◆ Data for analysis ◆
——————————

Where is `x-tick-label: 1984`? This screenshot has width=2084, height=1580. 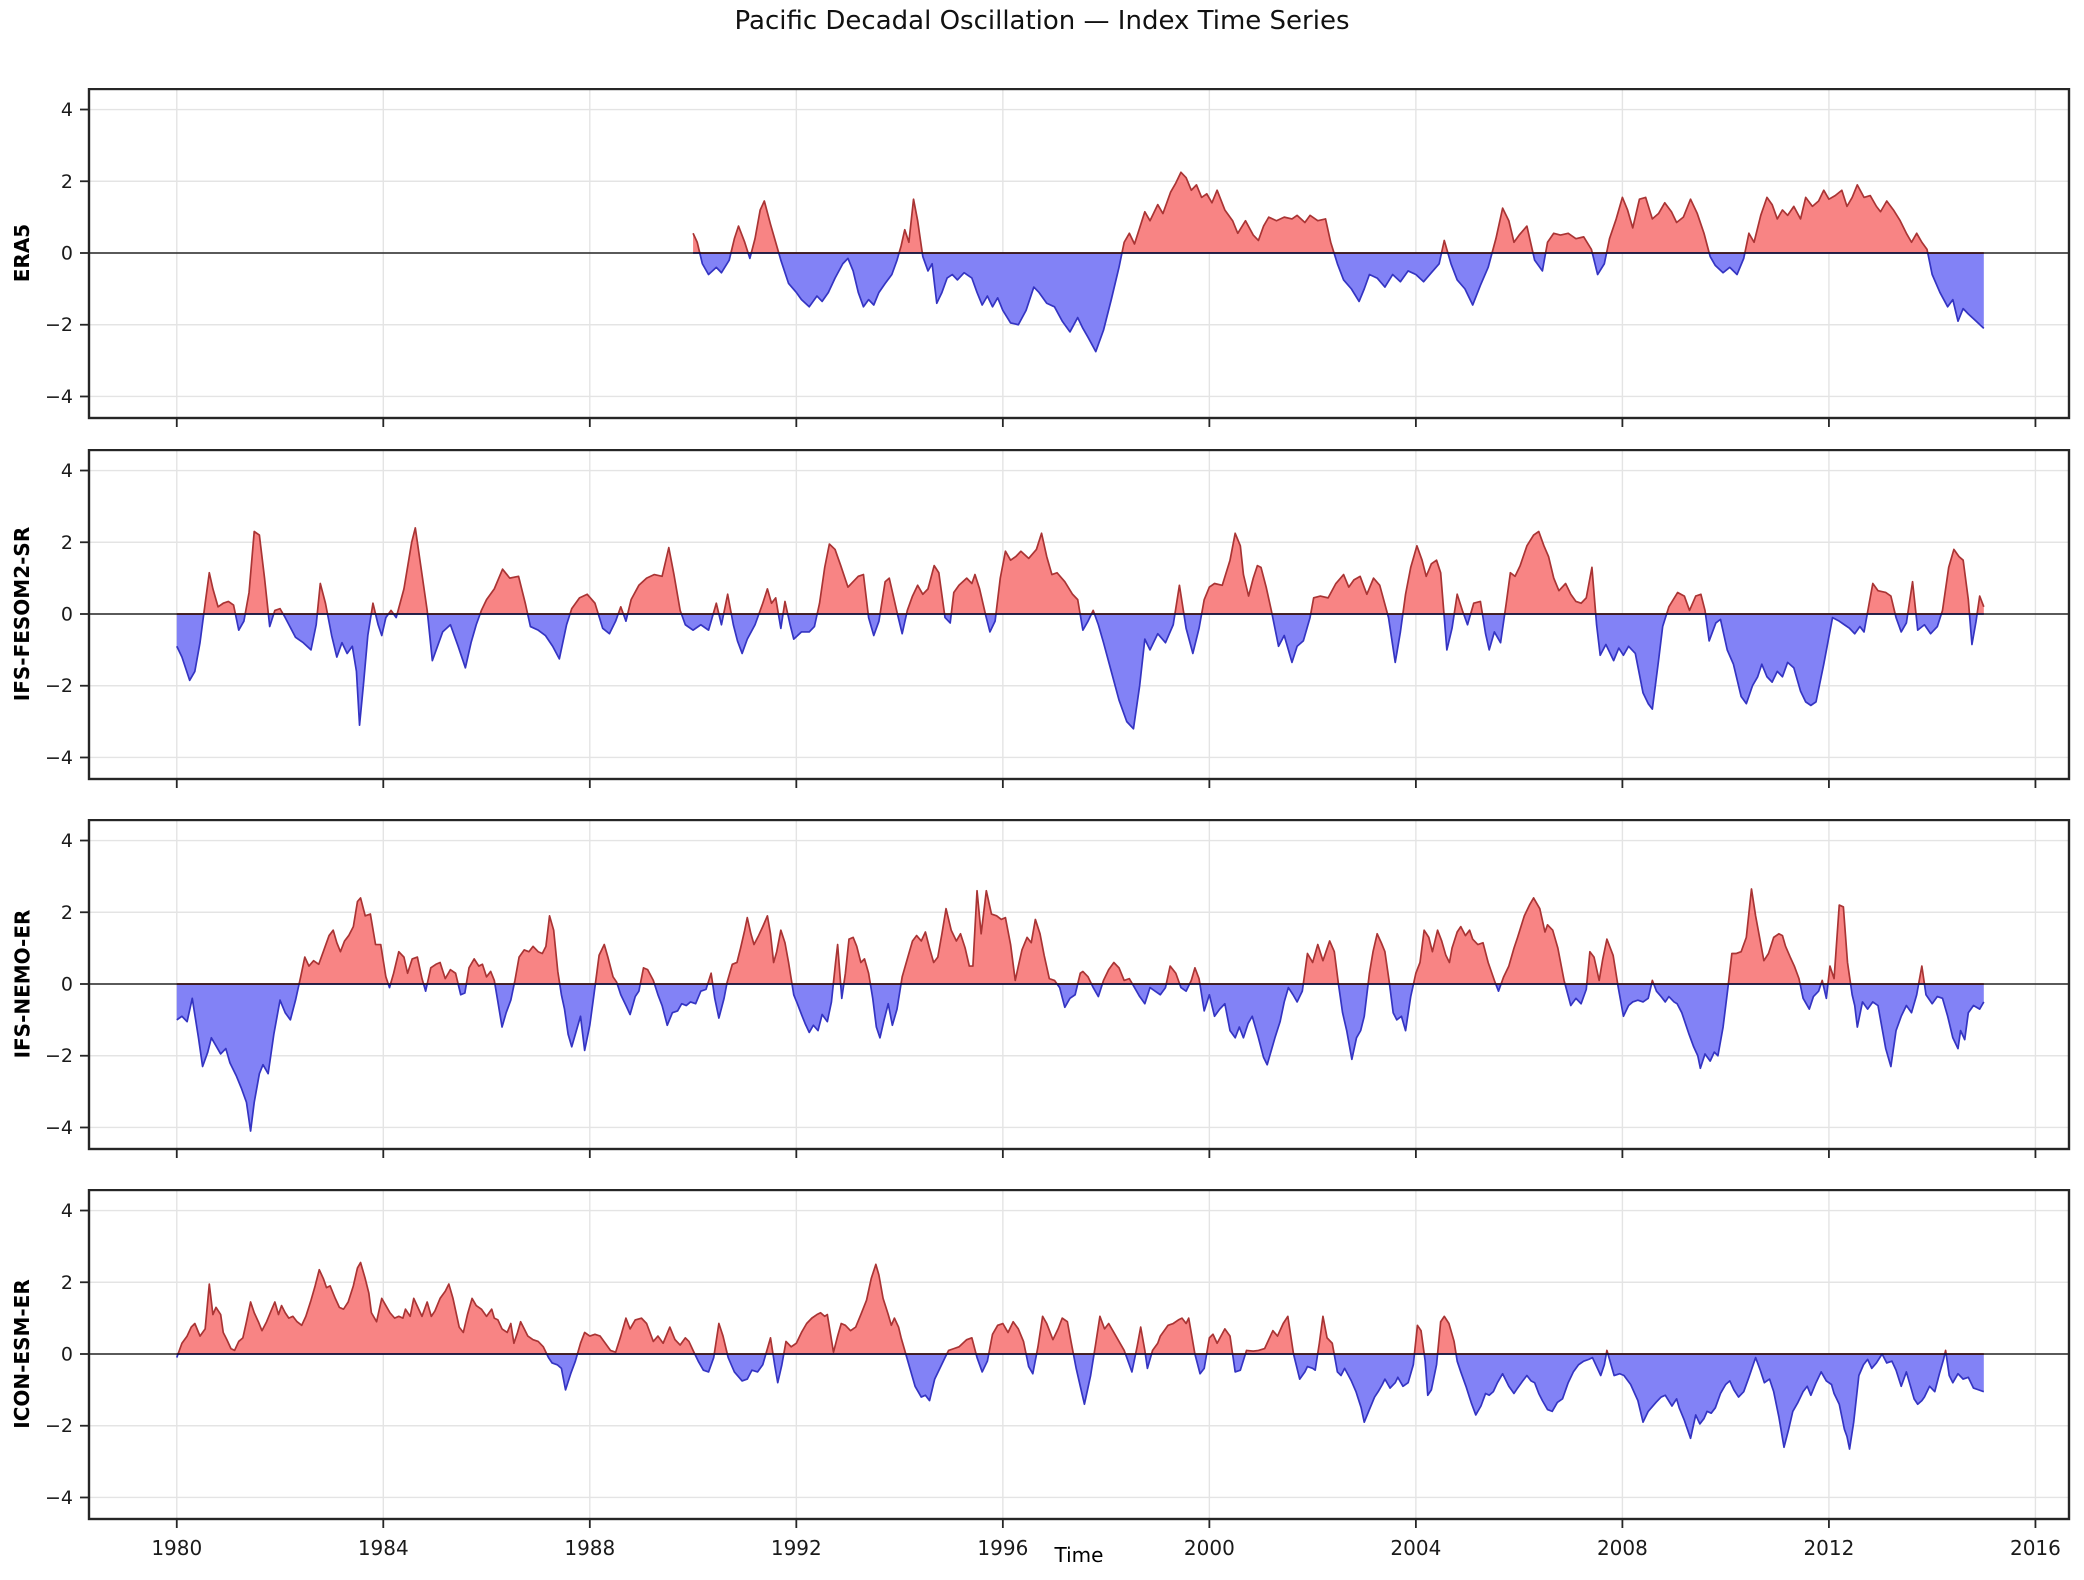
x-tick-label: 1984 is located at coordinates (384, 1548).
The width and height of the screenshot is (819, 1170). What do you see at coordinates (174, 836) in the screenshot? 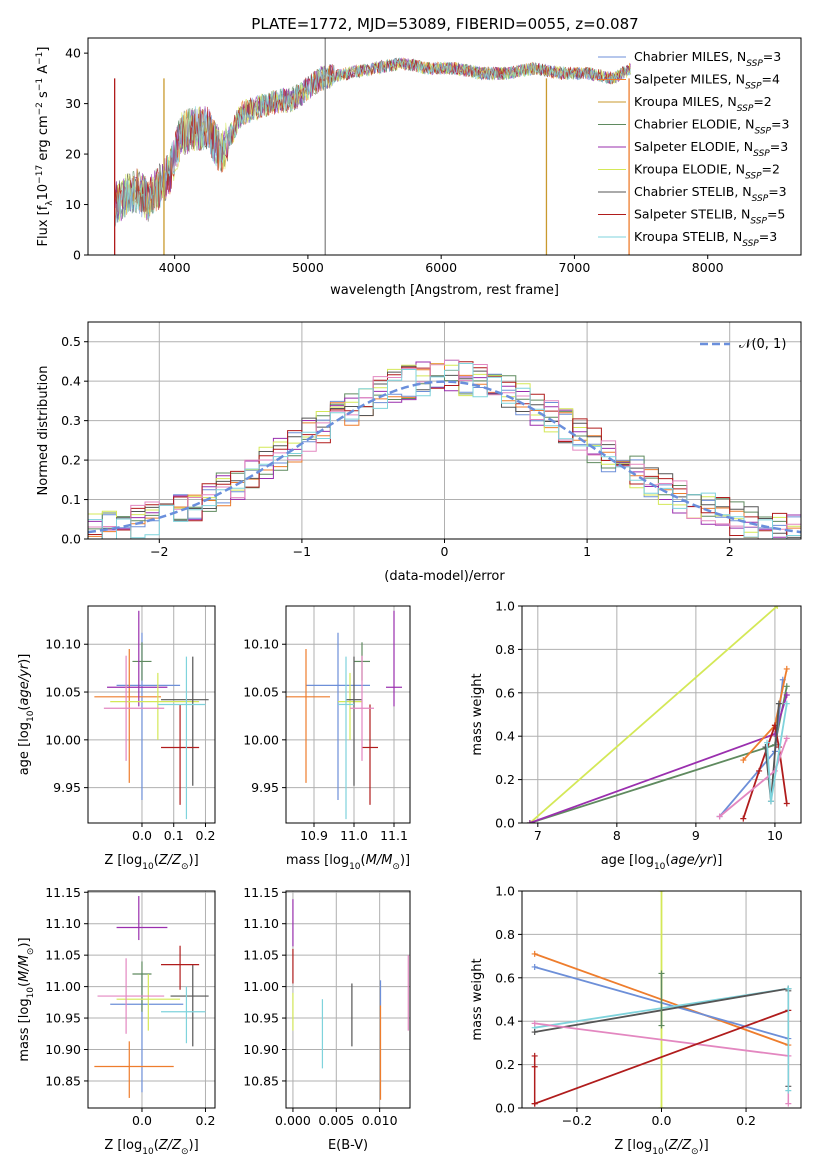
I see `x-tick-label: 0.1` at bounding box center [174, 836].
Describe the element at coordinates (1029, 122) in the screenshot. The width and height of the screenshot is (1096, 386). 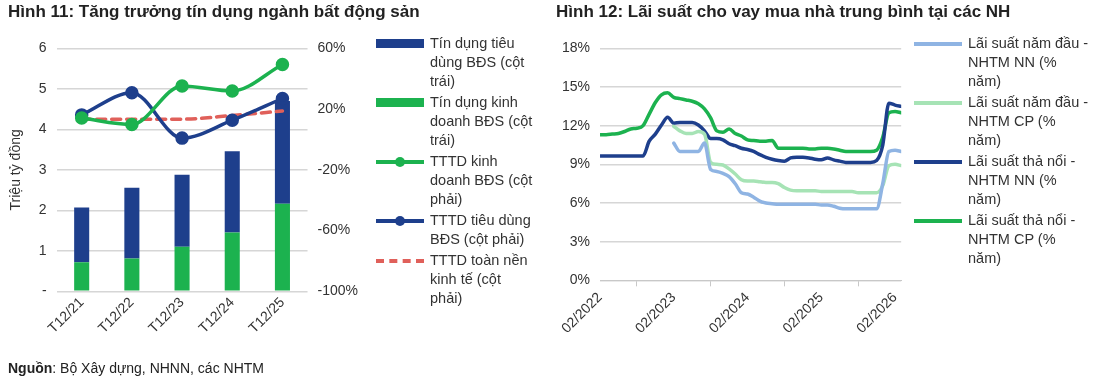
I see `legend-label: Lãi suất năm đầu - NHTM CP (% năm)` at that location.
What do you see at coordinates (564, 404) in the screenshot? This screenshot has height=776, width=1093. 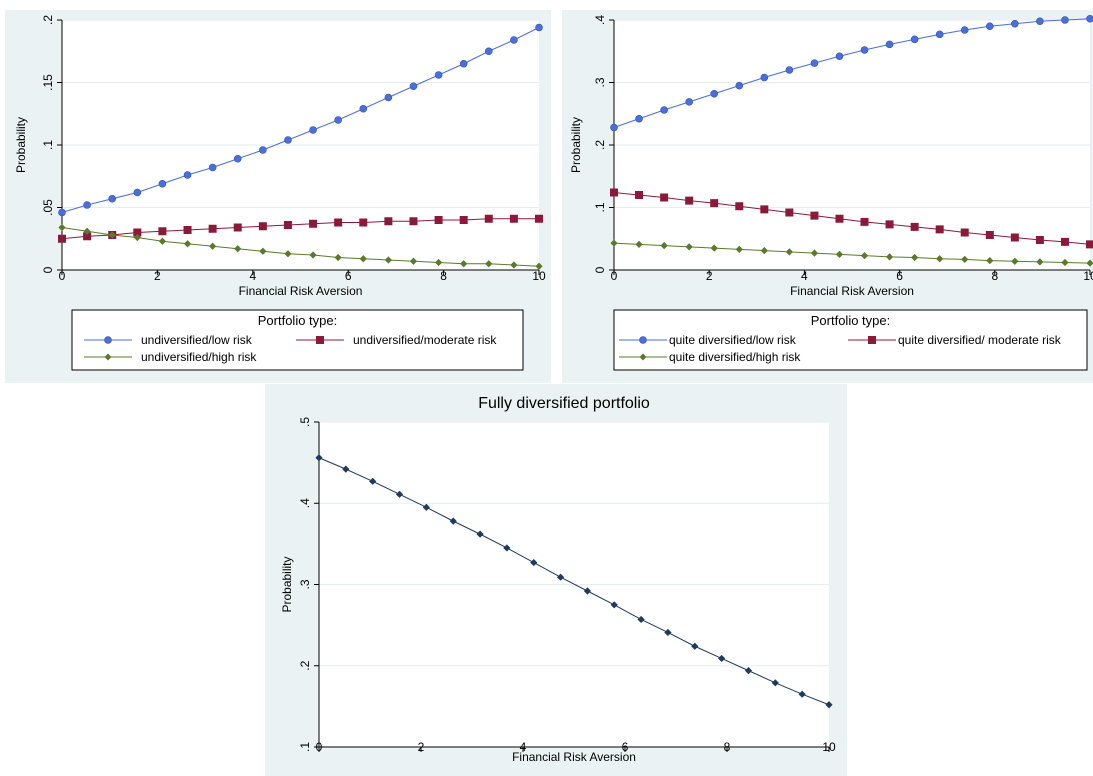 I see `chart-title: Fully diversified portfolio` at bounding box center [564, 404].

——————————

Reproduce the records verbatim from their first line through the line that contains "at that location.", with both of those lines included. Leave the pictures out of your reproduction.

Where is `x-tick-label: 1984`? This screenshot has width=2084, height=1580. 
x-tick-label: 1984 is located at coordinates (384, 1548).
The width and height of the screenshot is (819, 1170). What do you see at coordinates (174, 836) in the screenshot? 
I see `x-tick-label: 0.1` at bounding box center [174, 836].
Describe the element at coordinates (1029, 122) in the screenshot. The width and height of the screenshot is (1096, 386). 
I see `legend-label: Lãi suất năm đầu - NHTM CP (% năm)` at that location.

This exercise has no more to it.